Un tantinet démago avec ses paroles ? Effectivement, « Petit Garçon » aborde les thèmes de notre société de manière assez frontale. « Je pourrais faire les lois et être au-dessus à la fois », « Petit garçon né blanc, avantages à la naissance ». Il reprendra « Vivre Ou Survivre » de Daniel Balavoine, chanteur qui, d’après Léman, aurait des choses à dire aujourd’hui. L’engagement de Balavoine est effectivement connu. Il sait rebondir commercialement. En effet, un spectateur demande un autre titre de Balavoine. Léman lui répond que pour cela, il faudra venir à La Maroquinerie le 28 novembre. Il teinte sa prestation d’humour (« je sais que vous n’êtes pas là pour moi », dira-t-il) et se montre humain quand il raconte qu’il a écrit le titre « Adieu Musique » après un rendez-vous professionnel désastreux. En trente minutes, le Lyonnais aura mine de rien mis la salle sur de très bons rails.

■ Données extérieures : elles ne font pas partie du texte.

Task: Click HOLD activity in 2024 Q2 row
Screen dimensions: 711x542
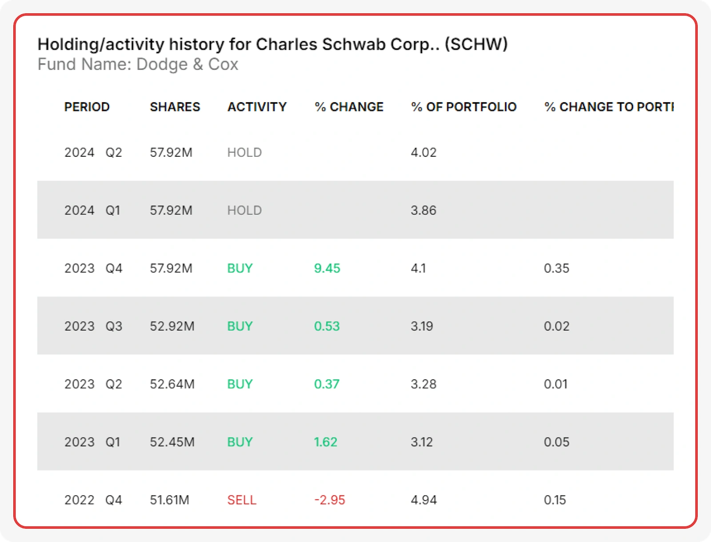Action: pos(244,152)
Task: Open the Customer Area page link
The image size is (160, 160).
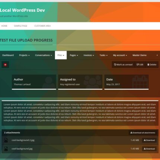Action: 42,26
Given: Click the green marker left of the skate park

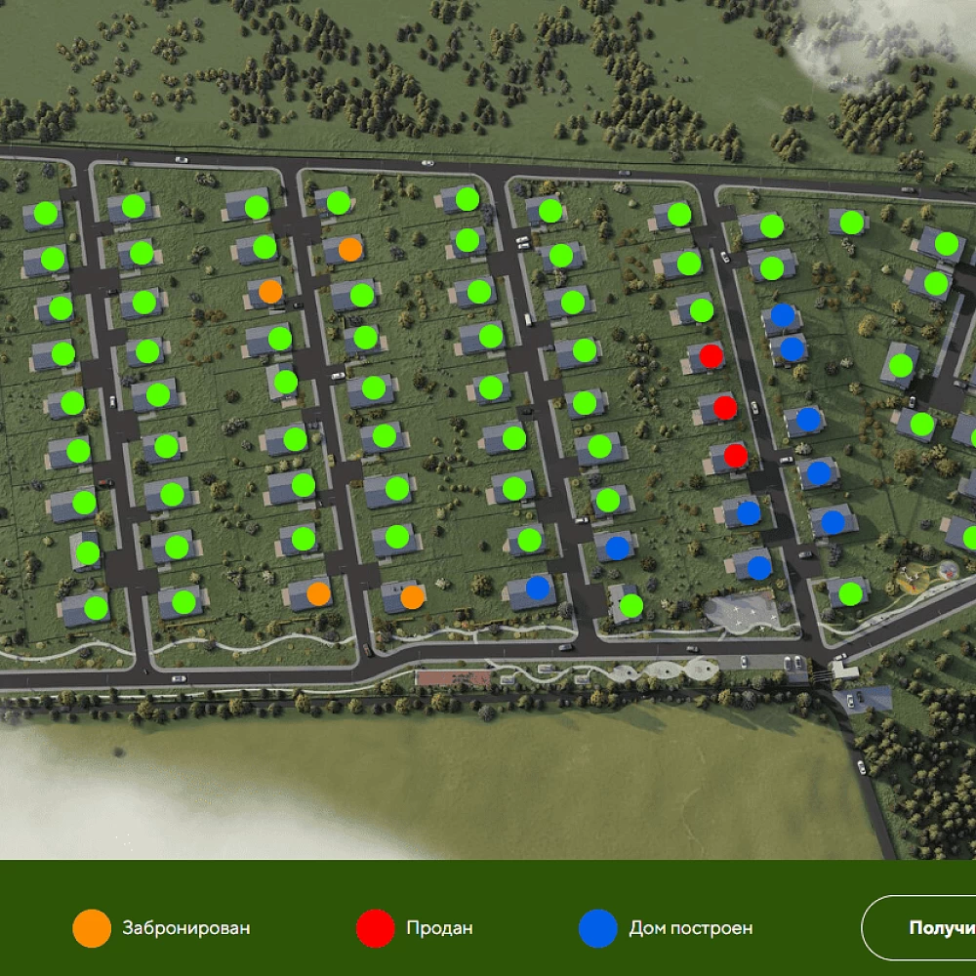Looking at the screenshot, I should click(x=631, y=606).
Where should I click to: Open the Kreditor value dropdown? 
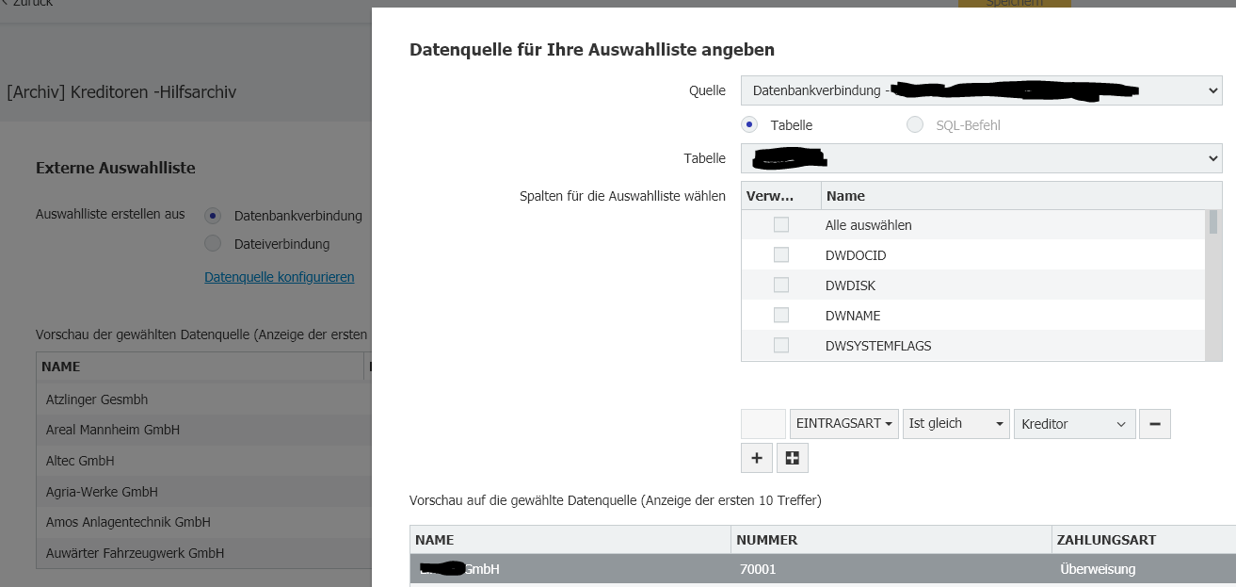point(1073,424)
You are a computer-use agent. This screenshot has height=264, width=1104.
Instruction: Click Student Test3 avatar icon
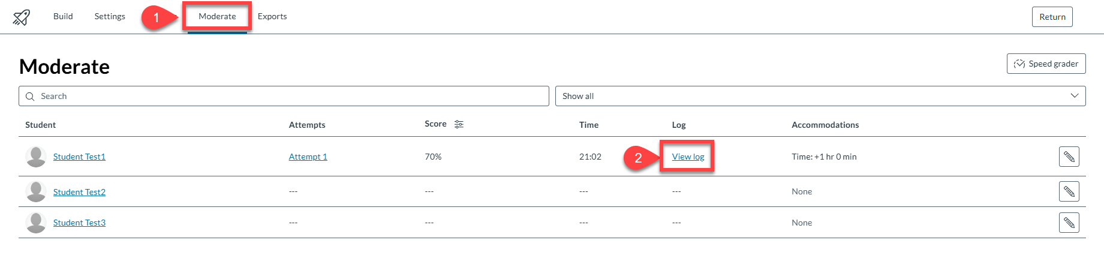36,223
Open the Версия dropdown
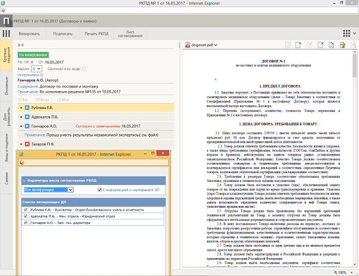Viewport: 359px width, 276px height. point(36,69)
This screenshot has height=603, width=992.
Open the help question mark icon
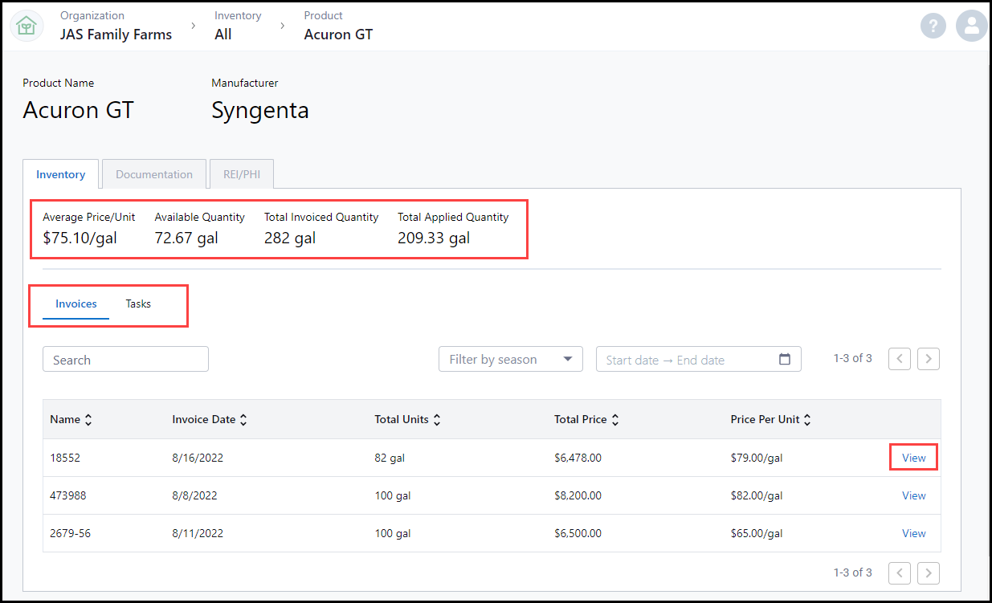933,26
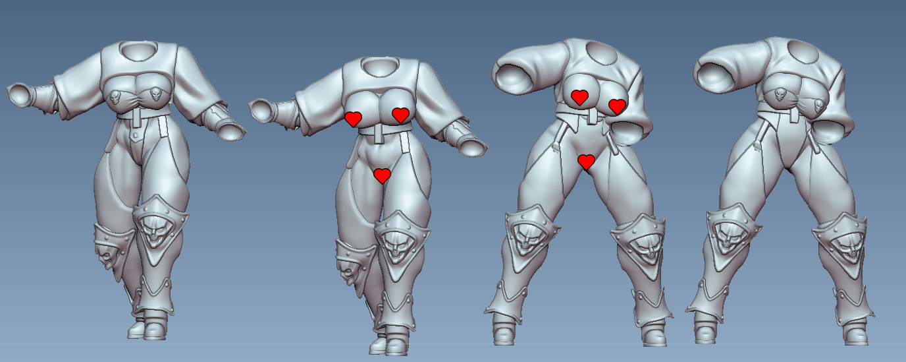Screen dimensions: 906x362
Task: Click the lowest red heart on third model
Action: [586, 162]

Le public est mixte en sexe, son adolescence est assez loin désormais, trentenaires et plus. Fin de l’étude sociodémographique de cette audience qui patiente au son de The Cure (retenez le nom) ou de Bowie, et lève quelques bras quand le photographe officiel prend des photos depuis la scène. Les Américains arrivent sans effusion superflue. Trois hommes en noir qui lancent « Blonde », faisant preuve d’une douceur chaloupée avec cette voix un peu haut perchée. Agréable démarrage tranquille au moyen ce joli titre issu du dernier album. « Lust » continue dans l’exploration de Somewhere Between The Power Lines And Palm Trees. Sont-ils bien américains ? Leur musique transpire quand même une certaine influence anglaise.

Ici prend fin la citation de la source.